A single number is the answer here: the count of lines in the data below that include the word "height".

● SOURCE INFORMATION:
════════════════════
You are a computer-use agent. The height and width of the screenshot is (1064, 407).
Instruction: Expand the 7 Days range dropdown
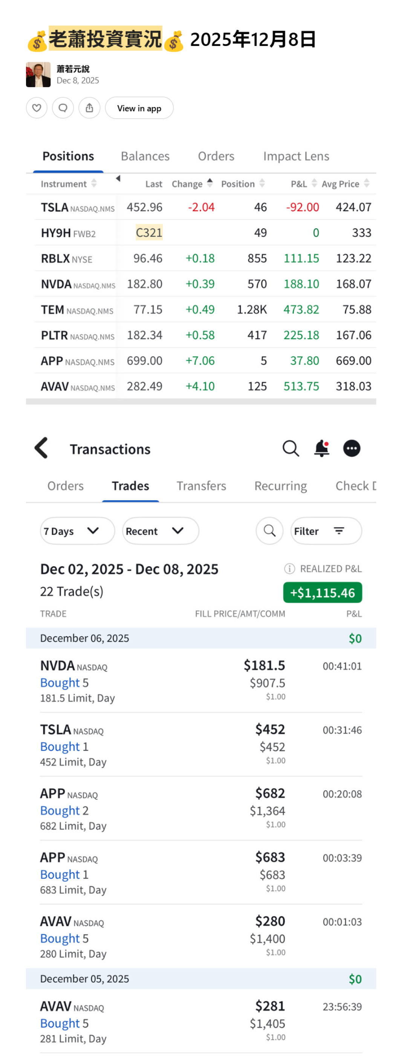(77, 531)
════════════════════
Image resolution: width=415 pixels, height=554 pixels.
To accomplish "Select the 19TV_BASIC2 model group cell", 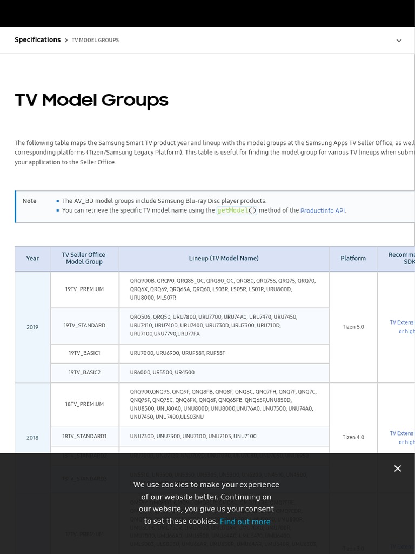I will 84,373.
════════════════════
● WRITTEN ANSWER: 2